__Task requirements__. Of the lines in the data below, write out exactly those from the one holding "Auto Accidents (27, 1162)" through the one holding "May 2022 (22, 1766)", both included.

__Records contained in a dataset__.
-- Opening Marker --
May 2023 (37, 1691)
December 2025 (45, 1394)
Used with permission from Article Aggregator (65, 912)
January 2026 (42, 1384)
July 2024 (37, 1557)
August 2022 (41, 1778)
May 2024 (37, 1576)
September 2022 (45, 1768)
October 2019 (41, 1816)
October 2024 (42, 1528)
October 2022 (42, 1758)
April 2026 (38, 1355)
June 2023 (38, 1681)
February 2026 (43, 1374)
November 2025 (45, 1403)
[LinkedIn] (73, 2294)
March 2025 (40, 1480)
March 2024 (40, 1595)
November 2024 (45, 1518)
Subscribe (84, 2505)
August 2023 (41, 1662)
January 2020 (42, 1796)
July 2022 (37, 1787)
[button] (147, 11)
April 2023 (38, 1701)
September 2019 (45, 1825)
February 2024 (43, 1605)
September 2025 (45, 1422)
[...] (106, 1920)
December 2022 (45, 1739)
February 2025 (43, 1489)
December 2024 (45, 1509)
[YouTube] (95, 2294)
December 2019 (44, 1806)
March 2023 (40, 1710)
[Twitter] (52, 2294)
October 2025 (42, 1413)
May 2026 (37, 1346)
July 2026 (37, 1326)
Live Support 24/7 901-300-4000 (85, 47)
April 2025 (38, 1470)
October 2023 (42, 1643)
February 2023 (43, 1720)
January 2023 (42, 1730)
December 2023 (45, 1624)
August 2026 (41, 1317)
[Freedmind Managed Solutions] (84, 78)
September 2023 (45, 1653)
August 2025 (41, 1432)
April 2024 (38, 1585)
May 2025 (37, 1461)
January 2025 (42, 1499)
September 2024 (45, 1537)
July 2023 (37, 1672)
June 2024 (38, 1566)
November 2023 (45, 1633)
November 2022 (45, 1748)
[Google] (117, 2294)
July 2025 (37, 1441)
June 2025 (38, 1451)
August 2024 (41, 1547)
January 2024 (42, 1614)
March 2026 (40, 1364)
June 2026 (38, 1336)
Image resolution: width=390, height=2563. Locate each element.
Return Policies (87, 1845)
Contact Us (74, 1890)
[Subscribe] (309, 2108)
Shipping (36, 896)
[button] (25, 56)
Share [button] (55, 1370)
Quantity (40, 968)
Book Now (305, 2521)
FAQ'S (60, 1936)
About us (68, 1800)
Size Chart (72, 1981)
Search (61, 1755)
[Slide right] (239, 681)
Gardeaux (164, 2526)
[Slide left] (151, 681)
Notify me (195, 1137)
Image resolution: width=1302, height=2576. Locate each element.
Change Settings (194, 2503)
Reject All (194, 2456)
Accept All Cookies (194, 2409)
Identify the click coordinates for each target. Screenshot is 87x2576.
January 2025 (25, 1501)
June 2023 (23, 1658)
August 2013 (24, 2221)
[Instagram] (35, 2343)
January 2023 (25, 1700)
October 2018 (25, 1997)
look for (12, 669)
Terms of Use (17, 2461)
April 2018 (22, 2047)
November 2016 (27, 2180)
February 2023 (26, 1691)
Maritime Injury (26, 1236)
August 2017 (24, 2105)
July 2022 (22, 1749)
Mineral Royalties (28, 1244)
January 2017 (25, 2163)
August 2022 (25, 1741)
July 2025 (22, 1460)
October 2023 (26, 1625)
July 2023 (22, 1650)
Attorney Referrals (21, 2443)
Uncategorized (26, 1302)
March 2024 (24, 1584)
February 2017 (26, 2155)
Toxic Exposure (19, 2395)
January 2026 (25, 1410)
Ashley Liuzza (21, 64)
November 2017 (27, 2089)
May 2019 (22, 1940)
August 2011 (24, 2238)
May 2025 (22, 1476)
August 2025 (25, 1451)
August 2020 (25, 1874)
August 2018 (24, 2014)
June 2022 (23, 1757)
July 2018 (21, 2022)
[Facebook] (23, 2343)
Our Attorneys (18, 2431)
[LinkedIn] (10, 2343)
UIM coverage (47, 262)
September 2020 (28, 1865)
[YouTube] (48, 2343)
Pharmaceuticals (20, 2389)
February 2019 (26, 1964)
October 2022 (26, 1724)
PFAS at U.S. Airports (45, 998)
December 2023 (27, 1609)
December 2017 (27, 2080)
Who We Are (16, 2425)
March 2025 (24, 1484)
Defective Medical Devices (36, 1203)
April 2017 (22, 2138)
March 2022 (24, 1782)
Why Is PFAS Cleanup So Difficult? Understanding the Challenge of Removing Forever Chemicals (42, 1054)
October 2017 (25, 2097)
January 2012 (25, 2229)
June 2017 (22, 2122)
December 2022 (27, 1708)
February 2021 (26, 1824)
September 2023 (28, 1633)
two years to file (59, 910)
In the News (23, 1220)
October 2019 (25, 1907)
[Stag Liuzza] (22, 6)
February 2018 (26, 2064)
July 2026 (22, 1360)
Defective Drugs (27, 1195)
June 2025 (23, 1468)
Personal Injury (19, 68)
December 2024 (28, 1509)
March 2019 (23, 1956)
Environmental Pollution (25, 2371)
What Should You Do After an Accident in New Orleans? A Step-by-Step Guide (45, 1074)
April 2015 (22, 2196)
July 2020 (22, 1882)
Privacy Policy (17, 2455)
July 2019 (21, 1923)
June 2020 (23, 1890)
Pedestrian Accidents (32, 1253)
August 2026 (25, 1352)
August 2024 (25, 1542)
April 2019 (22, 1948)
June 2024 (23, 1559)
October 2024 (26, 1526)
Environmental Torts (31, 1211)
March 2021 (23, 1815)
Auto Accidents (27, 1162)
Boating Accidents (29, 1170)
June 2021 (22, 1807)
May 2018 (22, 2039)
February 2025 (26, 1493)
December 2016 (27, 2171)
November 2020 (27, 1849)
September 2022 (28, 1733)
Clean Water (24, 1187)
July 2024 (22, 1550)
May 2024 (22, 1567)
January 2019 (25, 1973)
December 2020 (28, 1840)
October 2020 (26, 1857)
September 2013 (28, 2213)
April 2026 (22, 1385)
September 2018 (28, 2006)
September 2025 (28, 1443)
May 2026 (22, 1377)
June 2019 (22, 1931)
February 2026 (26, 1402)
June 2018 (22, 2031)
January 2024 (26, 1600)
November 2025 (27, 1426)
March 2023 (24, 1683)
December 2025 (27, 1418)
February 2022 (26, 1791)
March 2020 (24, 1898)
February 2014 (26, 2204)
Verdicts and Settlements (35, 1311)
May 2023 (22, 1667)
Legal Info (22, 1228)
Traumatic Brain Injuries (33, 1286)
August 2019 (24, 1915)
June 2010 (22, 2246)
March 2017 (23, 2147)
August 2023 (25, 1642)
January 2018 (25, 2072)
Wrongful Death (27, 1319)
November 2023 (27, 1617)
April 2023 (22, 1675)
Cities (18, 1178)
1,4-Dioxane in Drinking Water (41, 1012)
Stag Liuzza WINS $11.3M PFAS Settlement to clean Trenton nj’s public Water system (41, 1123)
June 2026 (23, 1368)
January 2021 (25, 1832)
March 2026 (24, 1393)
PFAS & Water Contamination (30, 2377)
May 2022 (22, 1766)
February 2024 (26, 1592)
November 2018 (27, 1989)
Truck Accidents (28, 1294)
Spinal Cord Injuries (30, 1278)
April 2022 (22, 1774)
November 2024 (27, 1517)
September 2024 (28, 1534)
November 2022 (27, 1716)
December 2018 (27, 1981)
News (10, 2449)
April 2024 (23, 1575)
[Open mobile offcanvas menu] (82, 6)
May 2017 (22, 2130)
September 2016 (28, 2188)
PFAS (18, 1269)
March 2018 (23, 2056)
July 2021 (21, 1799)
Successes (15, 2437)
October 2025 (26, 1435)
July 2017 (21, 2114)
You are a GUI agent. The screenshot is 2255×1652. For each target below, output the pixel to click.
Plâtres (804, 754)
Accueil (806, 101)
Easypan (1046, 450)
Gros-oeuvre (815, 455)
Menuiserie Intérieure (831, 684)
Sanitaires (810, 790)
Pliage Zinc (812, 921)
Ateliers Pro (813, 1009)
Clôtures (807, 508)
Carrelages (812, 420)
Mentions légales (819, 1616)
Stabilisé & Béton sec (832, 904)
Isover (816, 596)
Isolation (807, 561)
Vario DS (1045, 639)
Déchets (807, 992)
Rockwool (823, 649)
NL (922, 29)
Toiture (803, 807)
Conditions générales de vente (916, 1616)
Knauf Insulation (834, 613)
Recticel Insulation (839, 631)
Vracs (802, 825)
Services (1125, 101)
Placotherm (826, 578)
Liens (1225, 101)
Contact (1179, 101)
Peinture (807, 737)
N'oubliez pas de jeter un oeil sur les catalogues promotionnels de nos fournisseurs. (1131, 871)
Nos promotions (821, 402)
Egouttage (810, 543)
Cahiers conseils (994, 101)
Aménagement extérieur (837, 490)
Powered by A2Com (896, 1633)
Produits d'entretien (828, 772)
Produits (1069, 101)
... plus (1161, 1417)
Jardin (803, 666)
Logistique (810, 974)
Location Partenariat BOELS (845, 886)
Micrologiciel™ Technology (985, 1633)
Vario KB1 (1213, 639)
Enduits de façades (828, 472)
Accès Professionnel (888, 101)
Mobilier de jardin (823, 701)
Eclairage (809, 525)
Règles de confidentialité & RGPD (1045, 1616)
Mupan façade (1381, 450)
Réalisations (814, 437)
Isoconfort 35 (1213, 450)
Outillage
-- Closing Marker --
__Answer to the exercise__.
Auto Accidents (27, 1162)
Boating Accidents (29, 1170)
June 2021 (22, 1807)
May 2018 (22, 2039)
February 2025 (26, 1493)
December 2016 (27, 2171)
November 2020 (27, 1849)
September 2022 (28, 1733)
Clean Water (24, 1187)
July 2024 (22, 1550)
May 2024 (22, 1567)
January 2019 (25, 1973)
December 2020 (28, 1840)
October 2020 (26, 1857)
September 2013 (28, 2213)
April 2026 (22, 1385)
September 2018 (28, 2006)
September 2025 (28, 1443)
May 2026 (22, 1377)
June 2019 (22, 1931)
February 2026 (26, 1402)
June 2018 (22, 2031)
January 2024 (26, 1600)
November 2025 (27, 1426)
March 2023 (24, 1683)
December 2025 (27, 1418)
February 2022 (26, 1791)
March 2020 (24, 1898)
February 2014 (26, 2204)
Verdicts and Settlements (35, 1311)
May 2023 (22, 1667)
Legal Info (22, 1228)
Traumatic Brain Injuries (33, 1286)
August 2019 (24, 1915)
June 2010 (22, 2246)
March 2017 (23, 2147)
August 2023 (25, 1642)
January 2018 (25, 2072)
Wrongful Death (27, 1319)
November 2023 (27, 1617)
April 2023 (22, 1675)
Cities (18, 1178)
1,4-Dioxane in Drinking Water (41, 1012)
Stag Liuzza WINS $11.3M PFAS Settlement to clean Trenton nj’s public Water system (41, 1123)
June 2026 (23, 1368)
January 2021 (25, 1832)
March 2026 (24, 1393)
PFAS & Water Contamination (30, 2377)
May 2022 (22, 1766)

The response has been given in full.